Nada mais natural. Hoje, o "Yes, we can" de Barack Obama, para ficarmos no exemplo mais recente e significativo desta idealização das trajetórias de vida, não é mais do que mero slogan promocional. No cotidiano do poder, Obama tornou-se tão só um político – com todas as conotações que o termo carrega. Se no processo eleitoral a construção de um personagem com ares míticos mostra-se fundamental, no dia a dia do poder a tendência é que esta imagem concorra com elementos mais concretos, numa luta entre o "ser" e "parecer". Lula só foi capaz de ser reconhecido, do primeiro ao último dia de seu mandato, como "o ex-metalúrgico que chegou à Presidência" porque liderou um governo de sucesso. Um carisma de resultados, portanto.

Mas o que extrair da construção simbólica operada até aqui por sua sucessora? Dois elementos são significativos neste processo. O primeiro, e mais evidente, é o fato de Dilma ter exorcizado a ideia de que era um mero fantoche de Lula. A presidente demoveu as suspeitas de ventriloquia de forma relativamente espontânea, mesmo sem lançar mão do expediente mais comum em casos assim, que é o de relativizar as conquistas do passado e prometer um futuro verdadeiramente triunfante. Se o papel do ex-presidente foi fundamental no processo eleitoral, fica cada vez mais claro que o "mito lulista" deixou a condição de protagonismo para se tornar acessório. Importante notar, porém, que o mito, por definição, só é invocado quando cessam as condições "racionais" para o equacionamento dos problemas humanos. Até aqui, ele não foi necessário. Num ambiente de crise, é bastante provável que ressurja com força.

O segundo ponto é o mais significativo e convida à reflexão. Em menos de 12 meses, seis ministros foram exonerados por suspeitas de corrupção. Em situações "normais", estaríamos diante de um governo extremamente fragilizado, em vias de decomposição. Não é o que ocorre. A imagem de Dilma passou incólume e, na maior parte dos casos, se fortaleceu ao longo do processo de fritura dos ministros.
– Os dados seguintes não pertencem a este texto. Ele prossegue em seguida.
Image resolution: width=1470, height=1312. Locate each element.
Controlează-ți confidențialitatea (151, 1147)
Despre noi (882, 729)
Em vez de ser imediatamente associada aos desvios de seus subordinados, Dilma tem sido reconhecida por parte significativa da "opinião pública" (expressão sempre imprecisa e perigosa) como aquela que está moralizando o governo, demitindo implacavelmente os malfeitores.

A situação é intrigante. Os regimes presidencialistas se distinguem de seus congêneres parlamentaristas justamente pela prerrogativa presidencial de nomear ministros. Não se pode falar que Dilma foi criteriosa na escolha ou célere em afastar os ministros. Ao contrário, segurou-os no cargo até o limite, quando os custos para a manutenção dos suspeitos se tornaram mais altos do que os custos a serem arcados com as demissões. Ou seja, a postura de Dilma nada teve de proativa e implacável; foi, sim, lenta, vacilante e reativa. Todavia, foi a teoria da "faxina" que triunfou: Dilma promoveu a limpeza do Estado.
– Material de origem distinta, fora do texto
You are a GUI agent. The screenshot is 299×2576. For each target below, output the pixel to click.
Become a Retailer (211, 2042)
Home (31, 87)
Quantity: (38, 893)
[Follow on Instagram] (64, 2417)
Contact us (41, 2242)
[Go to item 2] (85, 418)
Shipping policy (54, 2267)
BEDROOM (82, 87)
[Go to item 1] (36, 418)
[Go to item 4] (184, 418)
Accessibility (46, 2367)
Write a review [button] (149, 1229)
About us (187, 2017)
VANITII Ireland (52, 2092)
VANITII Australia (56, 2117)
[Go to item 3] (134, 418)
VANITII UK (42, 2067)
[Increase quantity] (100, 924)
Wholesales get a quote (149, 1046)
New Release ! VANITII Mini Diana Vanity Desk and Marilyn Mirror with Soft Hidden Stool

Houve, de forma natural, uma espécie de demarcação daquilo que poderíamos chamar de "administração" – que compreende serviços precários oferecidos à população e burocratas corruptos – e de "governo" – que tem sua imagem associada à figura da presidente. Do ponto de vista da propaganda política, trata-se da maior conquista do governo Dilma até aqui. É difícil saber se tal imagem vai perdurar ao longo dos próximos três anos ou se a imagem de "gerentona implacável" será aquela a caracterizar o governo de Dilma Rousseff. O certo é que, com a rotinização de sua gestão, a tendência é que elementos "materiais" ganhem força em detrimento do "poder simbólico". Assim como Lula, Dilma terá de conjugar sua "aura" com resultados efetivos.

Elton Frederick, mestre em Ciência Política pela PUC/SP, é especialista em Política e Relações Internacionais pela Escola de Sociologia e Política de São Paulo.